STUDY TEXT >>

-- Opening Marker --

Lack of space weighs on NUR

SOUTHERN PROVINCE HUYE — The National University of Rwanda’s Main Library can only seat only 200 students, far below the student enrollment of over 8,000, an official said.


HUYE — The National University of Rwanda’s Main Library can only seat only 200 students, far below the student enrollment of over 8,000, an official said.

Addressing visiting members of the Board of Governors Thursday at the university campus, Charles Kalinganire, the acting library director said the Library was overwhelmed.

"The number of students who want to access our library facilities is simply overwhelming. Urgent measures should be put in place to address this issue," said Kalinganire.

The chairman of the University Board, Dr Theogene Rutagengwa, urged library officials to create ‘valuable’ space from within by finding alternative storage space for old redundant books.

"The problem of library space is real but some space can be created if old and discarded books can be stored somewhere else; to create the much needed space for students" he said.

He however, concurred with librarians on the need for the physical extension of the premises. The library built in 1978 has about 15,000 book titles, three quarters of which are computerised.

The library subscribes to more than 33,000 E-journals with assistance from the Swedish Agency for International Cooperation (SIDA/SAREC).

Other problems reported include insufficient number of computers, the lack of internet connection in its offices and understaffing.

During the same tour, the board members visited the Faculty of Science, where officials pointed out similar challenges of inadequate equipments and staff to cater for the increasing student enrolment.

"Science laboratories are overstretched. The number of students is increasing but the structures and teaching staff have remained stagnant," said Prof. Emmanuel Bajyana of the Faculty of Science.

A visit to students’ hostels revealed poor housing conditions especially in the men’s section.

"There is congestion and the buildings are old. Human waste treatment and the lack of water aggravate the problem," said Gerard Mudaheranwa, the Dean of students.

On this problem, the chairman advised the university management to encourage private entrepreneurs to construct multi-storied structures, and initiate the use of double-decker beds in students’ halls of residence.

"Many universities in the region have adopted this system to create space and convenience in students’ hostels. The university should consider implementing the same in all halls of residence," said Rutagengwa.

At the Faculty of Medicine, university officials complained of lack of cadavers to facilitate practical sessions for medical students.

"A law to allow the faculty to experiment on dead bodies is yet to be enacted by parliament. Once its passed, medical students will be able to conduct practical sessions on real bodies," said a faculty official at the Anatomy Department.

Commenting on their visit, Dr Rutagengwa told The New Times that it was important for them to have first hand information on the challenges facing the 44-year old institution.

"It is not enough to rely on written reports. The physical tour of the university has given us a picture of what is needed to propel this institution to another level," said Rutagengwa.

The National University of Rwanda was jointly created in 1963 by the Rwandan government and the Congregation of the Dominicans from the Province of Quebec in Canada. It opened with a student enrolment of 51 which has since increased to over 8,000 students.

-- Closing Marker --

WHAT TO WORK ON >>
**1)** Please rewrite the stretch of the NUR library article from "The chairman of" through "International Cooperation (SIDA/SAREC).", putting "electronic journals" in place of "E-journals".
**2)** In the NUR library article, what year was the university's Main Library built?

DATASET EXCERPT >>
-- Opening Marker --

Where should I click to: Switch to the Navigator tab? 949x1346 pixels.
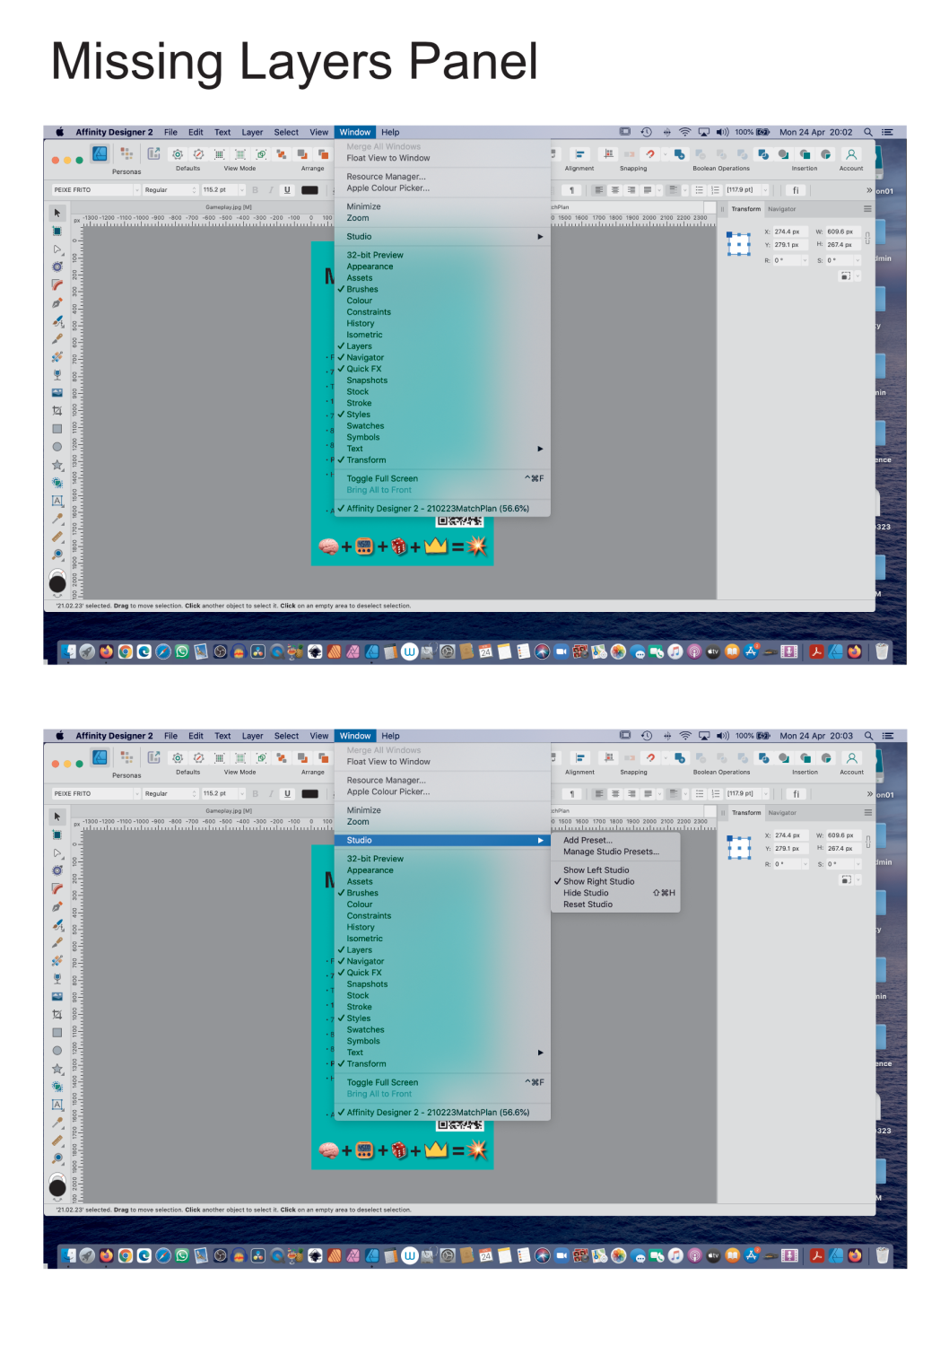[781, 208]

-- Closing Marker --

TASK-BY-TASK ANSWERS >>
**1)**
The chairman of the University Board, Dr Theogene Rutagengwa, urged library officials to create ‘valuable’ space from within by finding alternative storage space for old redundant books.

"The problem of library space is real but some space can be created if old and discarded books can be stored somewhere else; to create the much needed space for students" he said.

He however, concurred with librarians on the need for the physical extension of the premises. The library built in 1978 has about 15,000 book titles, three quarters of which are computerised.

The library subscribes to more than 33,000 electronic journals with assistance from the Swedish Agency for International Cooperation (SIDA/SAREC).

**2)** 1978